From experience: Datomic Cloud is slow, expensive, resource intensive, designed ...

lgrapenthin · on April 27, 2023

As someone who is using Datomic Pro in production for many years now I must agree with you. One time I began a project with Datomic Cloud and it was a disaster similar to what you described. I learned a lot about AWS, but after about half a year we switched to Datomic Pro.

There were some cool ideas in Datomic Cloud, like IONs and its integrated deployment CLI. But the dev workflow with Datomic Pro in the REPL, potentially connected to your live or staging database is much more interactive and fun than waiting for CodeDeploy. I guess there is a reason Datomic Pro is the featured product on datomic.com again. It appears that Cognitect took a big bet with Datomic Cloud and it didn't take off. Soon after the NuBank acquisition happened. That being said, Datomic Cloud was not a bad idea, it just turned out that Datomic Pro/onPrem is much easier to use. Also of all their APIs, the "Peer API" of Pro is just the best IME, especially with `d/entity` vs. "pull" etc.

JulianWasTaken · on April 27, 2023

I don't doubt your story of course, and I love Postgres, but comparing apples to oranges no?

Datomic's killer feature is time travel.

Did you simply not use that feature once you moved off Datomic (and if so why'd you pick Datomic in the first place)? Or are you using Postgres using some extension to add in?

bvanderveen · on April 27, 2023

We implemented it in Postgres with 'created_at' and 'deleted_at' columns on everything and filtering to make sure that the object 'exists' at the time the query is concerned with. Changes in relationships between objects are modeled as join tables with a boolean indicating whether the relationship is made or broken and at what time.

Our data model is not large and we had a very complete test suite already, so it was easy to produce another implementation backed by postgres, RAM, etc.

wwweston · on April 27, 2023

Yeah, it seems you could be able to substitute thoughtful schema design avoiding updates/deletes for time-travel as a feature.

I wonder if anyone has made a collection of reference examples implemented this way (and in general think that a substantial compendium good examples of DB schema and thinking behind them could be worthwhile).

pjot · on April 27, 2023

It’s called a slowly changing dimension. In this example, it’s a type-2.

https://en.m.wikipedia.org/wiki/Slowly_changing_dimension

twic · on April 27, 2023

I'm moderately confident you could mechanically transform a time-oblivious schema into a history-preserving one, and then write a view on top of it which gave a slice at a particular time. Moderately.

ysleepy · on April 27, 2023

That is essentially what MVCC does.

JohnBooty · on April 28, 2023

Yes, although AFAIK those hidden MVCC columns (xmin, xmax?) aren't very usable from an application standpoint -- the obsoleted rows only hang around until the next VACUUM, right?

I realize you're not claiming those columns are useful from an application perspective.
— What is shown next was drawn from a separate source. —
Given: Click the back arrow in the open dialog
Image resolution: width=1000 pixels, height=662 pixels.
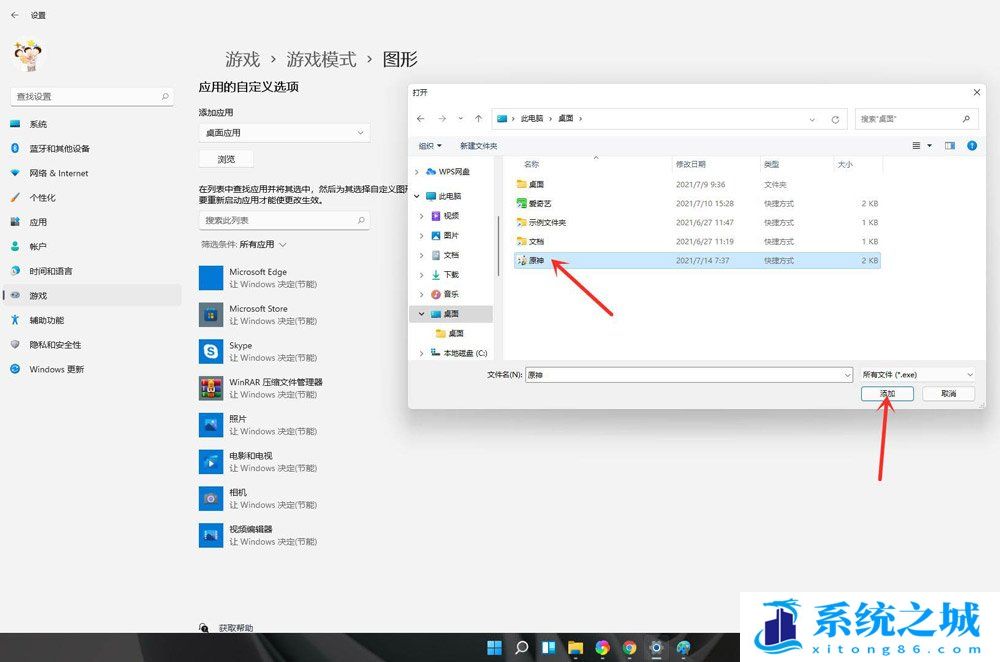Looking at the screenshot, I should (x=420, y=118).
Just curious to know if I'm wrong and they are useful.

Because as I understand it, the selling point of Datomic is their audit trail functionality and that is admittedly a bit onerous to implement in a RBDMS. Even though I feel like every project needs/requires that eventually.

ysleepy · on April 29, 2023

I meant MVCC is the proof that you can automate the transform of a schema into a versioned schema. How and if the DBMS exposes that is another concern.

The garbage collection / VACUUM part of an MVCC system is the harder part, saving all versions and querying a point in time is the easy one.

twic · on April 28, 2023

Oracle lets you use the MVCC data to query past states of the database, called "flashback":

https://docs.oracle.com/en/database/oracle/oracle-database/2...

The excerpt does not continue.